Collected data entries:

┄┄┄┄┄┄┄┄┄┄

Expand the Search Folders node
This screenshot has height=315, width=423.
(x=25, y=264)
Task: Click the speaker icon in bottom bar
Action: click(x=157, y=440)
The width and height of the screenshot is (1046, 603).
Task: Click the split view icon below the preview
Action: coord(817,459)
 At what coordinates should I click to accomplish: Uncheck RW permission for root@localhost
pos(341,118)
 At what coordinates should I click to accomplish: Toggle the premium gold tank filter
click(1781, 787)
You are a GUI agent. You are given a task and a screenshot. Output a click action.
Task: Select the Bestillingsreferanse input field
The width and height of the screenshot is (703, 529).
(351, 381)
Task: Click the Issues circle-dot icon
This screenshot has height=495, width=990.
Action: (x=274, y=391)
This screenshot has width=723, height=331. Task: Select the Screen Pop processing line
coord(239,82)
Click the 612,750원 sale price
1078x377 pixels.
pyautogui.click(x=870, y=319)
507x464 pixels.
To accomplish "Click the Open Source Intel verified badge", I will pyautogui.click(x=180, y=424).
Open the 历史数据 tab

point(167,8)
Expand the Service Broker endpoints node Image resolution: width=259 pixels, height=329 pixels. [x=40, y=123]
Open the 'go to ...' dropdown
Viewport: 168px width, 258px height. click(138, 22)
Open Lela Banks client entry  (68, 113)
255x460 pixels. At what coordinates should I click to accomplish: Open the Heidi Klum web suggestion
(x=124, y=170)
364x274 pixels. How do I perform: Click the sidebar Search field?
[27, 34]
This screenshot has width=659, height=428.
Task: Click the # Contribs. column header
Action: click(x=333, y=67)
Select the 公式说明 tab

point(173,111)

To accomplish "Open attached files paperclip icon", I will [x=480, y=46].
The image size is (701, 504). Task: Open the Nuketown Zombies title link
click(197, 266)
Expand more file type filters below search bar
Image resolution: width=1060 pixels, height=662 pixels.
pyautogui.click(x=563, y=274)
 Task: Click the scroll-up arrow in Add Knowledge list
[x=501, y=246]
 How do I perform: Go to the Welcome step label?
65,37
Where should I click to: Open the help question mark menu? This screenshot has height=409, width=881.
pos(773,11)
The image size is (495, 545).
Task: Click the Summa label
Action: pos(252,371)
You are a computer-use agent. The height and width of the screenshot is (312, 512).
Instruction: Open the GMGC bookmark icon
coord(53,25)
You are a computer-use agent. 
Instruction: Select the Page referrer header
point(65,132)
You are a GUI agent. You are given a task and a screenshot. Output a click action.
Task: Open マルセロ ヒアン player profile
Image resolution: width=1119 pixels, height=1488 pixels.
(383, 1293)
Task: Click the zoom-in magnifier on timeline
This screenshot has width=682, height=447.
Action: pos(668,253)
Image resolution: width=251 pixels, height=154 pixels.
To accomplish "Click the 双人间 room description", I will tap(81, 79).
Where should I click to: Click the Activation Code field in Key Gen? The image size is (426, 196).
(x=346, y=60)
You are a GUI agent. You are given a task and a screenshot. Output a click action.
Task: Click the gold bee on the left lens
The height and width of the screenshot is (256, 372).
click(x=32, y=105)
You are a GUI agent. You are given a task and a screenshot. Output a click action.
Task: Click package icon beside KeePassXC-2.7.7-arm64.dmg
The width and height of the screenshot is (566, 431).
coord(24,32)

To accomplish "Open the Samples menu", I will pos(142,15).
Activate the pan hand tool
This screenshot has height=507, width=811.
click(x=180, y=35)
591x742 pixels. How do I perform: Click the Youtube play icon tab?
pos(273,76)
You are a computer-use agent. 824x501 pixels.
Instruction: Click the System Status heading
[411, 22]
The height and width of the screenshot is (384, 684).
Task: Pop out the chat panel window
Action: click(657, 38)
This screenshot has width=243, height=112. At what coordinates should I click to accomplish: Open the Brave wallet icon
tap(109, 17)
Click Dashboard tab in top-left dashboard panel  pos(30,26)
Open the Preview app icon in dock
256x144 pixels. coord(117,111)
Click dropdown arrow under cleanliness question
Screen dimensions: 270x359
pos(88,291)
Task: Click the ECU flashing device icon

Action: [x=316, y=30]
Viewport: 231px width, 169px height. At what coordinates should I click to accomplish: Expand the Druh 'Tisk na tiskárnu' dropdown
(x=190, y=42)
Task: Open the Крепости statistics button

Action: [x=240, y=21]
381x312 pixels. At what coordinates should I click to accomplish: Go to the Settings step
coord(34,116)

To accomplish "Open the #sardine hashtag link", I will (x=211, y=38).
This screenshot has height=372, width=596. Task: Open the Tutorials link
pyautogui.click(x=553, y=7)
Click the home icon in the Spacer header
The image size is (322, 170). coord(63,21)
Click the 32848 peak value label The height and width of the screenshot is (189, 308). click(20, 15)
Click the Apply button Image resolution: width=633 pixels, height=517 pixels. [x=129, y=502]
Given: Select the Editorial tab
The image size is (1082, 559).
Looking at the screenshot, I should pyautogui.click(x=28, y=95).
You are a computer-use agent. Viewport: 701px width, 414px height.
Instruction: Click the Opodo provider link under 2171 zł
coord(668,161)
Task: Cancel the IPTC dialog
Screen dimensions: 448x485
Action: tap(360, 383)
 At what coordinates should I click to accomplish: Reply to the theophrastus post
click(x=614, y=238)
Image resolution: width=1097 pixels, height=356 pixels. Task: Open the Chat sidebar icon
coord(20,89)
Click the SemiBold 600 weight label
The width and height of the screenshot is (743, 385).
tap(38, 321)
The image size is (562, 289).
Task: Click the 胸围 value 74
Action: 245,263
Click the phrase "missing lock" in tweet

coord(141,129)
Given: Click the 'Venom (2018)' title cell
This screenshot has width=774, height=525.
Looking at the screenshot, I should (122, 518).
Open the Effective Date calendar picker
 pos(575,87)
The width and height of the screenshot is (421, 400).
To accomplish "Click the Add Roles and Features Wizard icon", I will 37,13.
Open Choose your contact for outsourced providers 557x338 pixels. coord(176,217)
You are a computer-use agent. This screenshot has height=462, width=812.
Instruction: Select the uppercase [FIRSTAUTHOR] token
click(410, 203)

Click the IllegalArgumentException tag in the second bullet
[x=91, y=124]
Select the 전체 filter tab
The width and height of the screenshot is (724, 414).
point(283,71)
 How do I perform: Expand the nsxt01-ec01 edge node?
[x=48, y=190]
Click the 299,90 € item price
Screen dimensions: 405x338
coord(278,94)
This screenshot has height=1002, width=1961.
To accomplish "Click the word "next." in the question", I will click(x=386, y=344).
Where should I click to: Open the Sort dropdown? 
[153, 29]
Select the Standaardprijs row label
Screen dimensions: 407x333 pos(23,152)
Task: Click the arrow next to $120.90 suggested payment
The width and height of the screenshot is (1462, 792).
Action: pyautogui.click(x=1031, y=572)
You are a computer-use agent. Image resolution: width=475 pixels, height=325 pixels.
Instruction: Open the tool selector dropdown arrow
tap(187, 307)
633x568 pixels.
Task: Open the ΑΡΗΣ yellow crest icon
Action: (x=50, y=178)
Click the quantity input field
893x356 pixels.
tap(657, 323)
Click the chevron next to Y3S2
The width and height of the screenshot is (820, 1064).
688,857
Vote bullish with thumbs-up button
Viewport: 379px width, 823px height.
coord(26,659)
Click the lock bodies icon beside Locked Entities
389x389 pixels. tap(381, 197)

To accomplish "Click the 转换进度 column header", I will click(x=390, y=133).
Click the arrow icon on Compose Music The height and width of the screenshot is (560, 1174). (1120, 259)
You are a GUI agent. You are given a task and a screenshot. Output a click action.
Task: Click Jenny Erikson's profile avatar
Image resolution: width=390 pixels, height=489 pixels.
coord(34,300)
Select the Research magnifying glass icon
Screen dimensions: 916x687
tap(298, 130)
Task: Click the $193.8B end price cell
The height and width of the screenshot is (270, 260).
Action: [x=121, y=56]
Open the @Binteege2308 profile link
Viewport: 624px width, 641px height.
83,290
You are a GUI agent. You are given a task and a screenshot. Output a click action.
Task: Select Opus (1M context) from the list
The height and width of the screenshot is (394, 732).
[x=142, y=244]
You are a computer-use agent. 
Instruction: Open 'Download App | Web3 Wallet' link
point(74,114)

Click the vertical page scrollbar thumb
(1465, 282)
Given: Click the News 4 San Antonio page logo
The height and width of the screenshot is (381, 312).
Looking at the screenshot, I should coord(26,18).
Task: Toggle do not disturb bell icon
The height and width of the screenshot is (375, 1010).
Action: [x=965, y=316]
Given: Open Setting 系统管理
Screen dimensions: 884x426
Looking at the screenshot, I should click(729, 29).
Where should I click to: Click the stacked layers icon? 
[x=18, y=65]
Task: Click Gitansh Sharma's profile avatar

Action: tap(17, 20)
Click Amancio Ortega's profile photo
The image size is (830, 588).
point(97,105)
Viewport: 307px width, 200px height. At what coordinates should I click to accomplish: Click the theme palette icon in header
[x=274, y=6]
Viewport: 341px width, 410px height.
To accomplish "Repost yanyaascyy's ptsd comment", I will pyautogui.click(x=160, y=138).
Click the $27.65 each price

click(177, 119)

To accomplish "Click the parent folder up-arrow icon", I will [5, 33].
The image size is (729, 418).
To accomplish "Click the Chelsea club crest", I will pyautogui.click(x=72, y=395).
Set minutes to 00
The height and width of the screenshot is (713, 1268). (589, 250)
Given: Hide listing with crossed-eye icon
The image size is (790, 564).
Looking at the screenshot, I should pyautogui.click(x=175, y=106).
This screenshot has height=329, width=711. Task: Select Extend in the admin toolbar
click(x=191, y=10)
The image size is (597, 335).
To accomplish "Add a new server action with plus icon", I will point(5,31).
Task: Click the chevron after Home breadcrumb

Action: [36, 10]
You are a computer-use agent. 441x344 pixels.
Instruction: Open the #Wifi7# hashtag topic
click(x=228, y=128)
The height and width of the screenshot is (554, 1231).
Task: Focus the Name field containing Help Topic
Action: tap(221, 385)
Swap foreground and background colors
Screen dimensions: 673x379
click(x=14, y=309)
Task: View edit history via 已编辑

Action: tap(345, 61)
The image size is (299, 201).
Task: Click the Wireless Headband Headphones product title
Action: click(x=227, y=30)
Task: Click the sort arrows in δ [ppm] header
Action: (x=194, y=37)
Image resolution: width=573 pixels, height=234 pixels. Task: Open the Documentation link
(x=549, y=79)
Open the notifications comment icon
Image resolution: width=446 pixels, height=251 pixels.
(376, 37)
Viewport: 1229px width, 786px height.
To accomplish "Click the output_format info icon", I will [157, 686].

┄┄┄┄┄┄┄┄┄┄

- _What is expected_
What you return should be exactly the lines above, starting at the one with "Task: Cancel the IPTC dialog" and ending at the one with "The width and height of the screenshot is (421, 400).", and nothing else.

- _Your response_
Task: Cancel the IPTC dialog
Screen dimensions: 448x485
Action: tap(360, 383)
 At what coordinates should I click to accomplish: Reply to the theophrastus post
click(x=614, y=238)
Image resolution: width=1097 pixels, height=356 pixels. Task: Open the Chat sidebar icon
coord(20,89)
Click the SemiBold 600 weight label
The width and height of the screenshot is (743, 385).
tap(38, 321)
The image size is (562, 289).
Task: Click the 胸围 value 74
Action: 245,263
Click the phrase "missing lock" in tweet

coord(141,129)
Given: Click the 'Venom (2018)' title cell
This screenshot has width=774, height=525.
Looking at the screenshot, I should (122, 518).
Open the Effective Date calendar picker
 pos(575,87)
The width and height of the screenshot is (421, 400).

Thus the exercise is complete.